Using Oracle’s Autonomous Transaction Processing Database, MESTEC cut its labor and infrastructure costs for database services in half compared to its on-premises environment.
Courtesy of MESTEC
MESTEC does this by quietly collecting data from points along the manufacturing process and tying it in with ERP and even HR data to build a clear picture of what’s happening moment to moment on the shop floor. A factory will use the information to make smarter staffing decisions and pinpoint where flaws or delays are introduced.
“There’s a relentless drive to improve labor productivity,” Carleton says. That’s because, even as analysts tout robotic Industry 4.0 practices for repeatable products like autos and potato chips, most manufacturers need to change up their daily output depending on the orders that come in, and they rely on skilled people.
“Are they going to stamp out a few pieces of aluminum or build a part that takes two man-weeks to complete?” he says.
MESTEC’s customers make everything from pastry pies to electronic sensors and exacting marine parts, and range in size from small businesses to the likes of Siemens. All of them want to find the slack in their operations, increase output, and make commitments they can tell their customers with a straight face.
All that, and deal with a heap of regulation.

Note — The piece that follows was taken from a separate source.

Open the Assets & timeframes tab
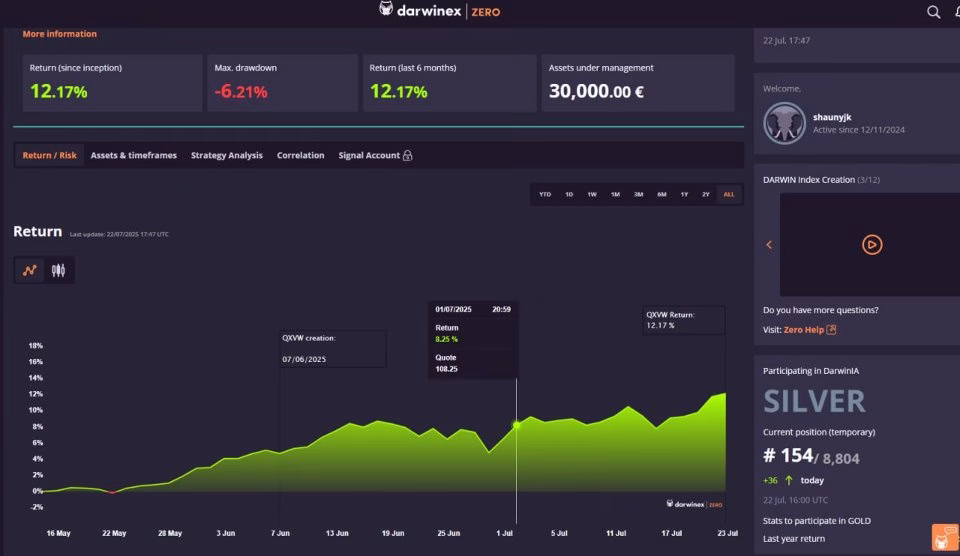 [x=133, y=156]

“To be productive and compliant you need to be able to model your manufacturing processes—you have to define them, and you need to be able to enforce them to ensure compliance each and every time you perform a manufacturing job,” says Carleton, who’s early career saw had him traipsing the globe installing control systems at packaging companies to monitor and drive quality improvements. This oversight includes every phase of production from knowing where raw materials came from, to making the right quality checks, to tracking material waste and energy use.

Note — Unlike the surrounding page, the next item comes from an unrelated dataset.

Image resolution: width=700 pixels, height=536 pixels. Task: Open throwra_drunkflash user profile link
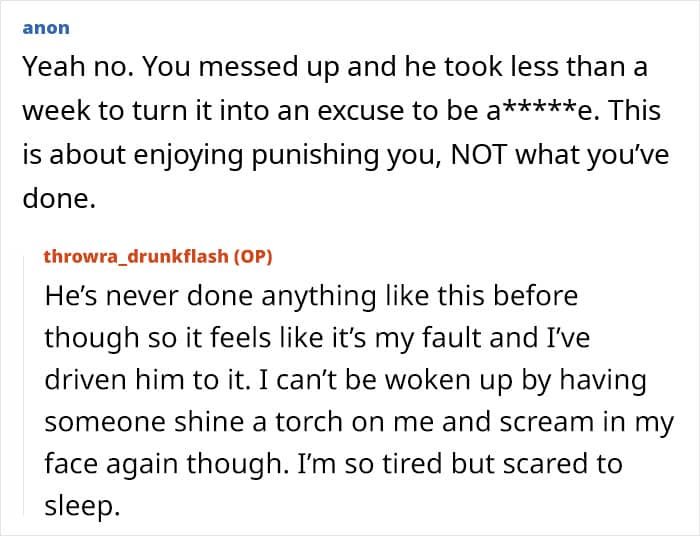136,257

That’s a lot of data points being collected around the clock and analyzed in real-time for each MESTEC customer. And its customer list has more than doubled in the last two years. So Carleton’s small IT team moved all MESTEC’s data-intensive operations to Oracle Autonomous Database in May 2019. The autonomous database runs on Oracle Cloud and deploys, manages, patches, tunes, and secures itself with no human intervention while the system continues to run. Plus it’s built using Exadata hardware designed to run the database at peak performance. (An Always Free version of Oracle’s Autonomous Database is now available for anyone to sign in and try.)
Using Oracle’s Autonomous Transaction Processing Database, MESTEC cut its labor and infrastructure costs for database services in half compared to its on-premises environment, and found that database workloads run up to 600% faster with half as many CPUs, says Carleton. “The autonomous transaction processing database did exactly what we needed in terms of providing platform as a service” that just works, he says. “When we moved that to the new environment with the database components in Oracle Cloud and application components in Microsoft Azure, across the board we saw performance improvements.”

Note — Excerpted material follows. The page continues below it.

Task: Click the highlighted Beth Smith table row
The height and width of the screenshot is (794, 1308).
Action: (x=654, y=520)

It’s the same kind of load-and-go, ease-of-use experience that MESTEC is all about. “Our cloud service has absolutely no upfront costs,” Carleton says. Once a factory signs on to MESTEC’s cloud service, the information begins to flow, and analysis of that lets improvements begin, with labor, material, machine capacity, change-over times, logistics, and more—all continuously evaluated as production requirements change. “Fifty percent improvement in labor productivity, a halving of customer complaints, 20% reduction in [work in progress]—these things are real,” Carleton says. “These things are achievable.”
But first you need the data. Many operations still run on scribbled notes and drawings passed along a busy shop floor. Big process improvements, Carleton says, are “pretty hard if all you’ve got is pen and paper.”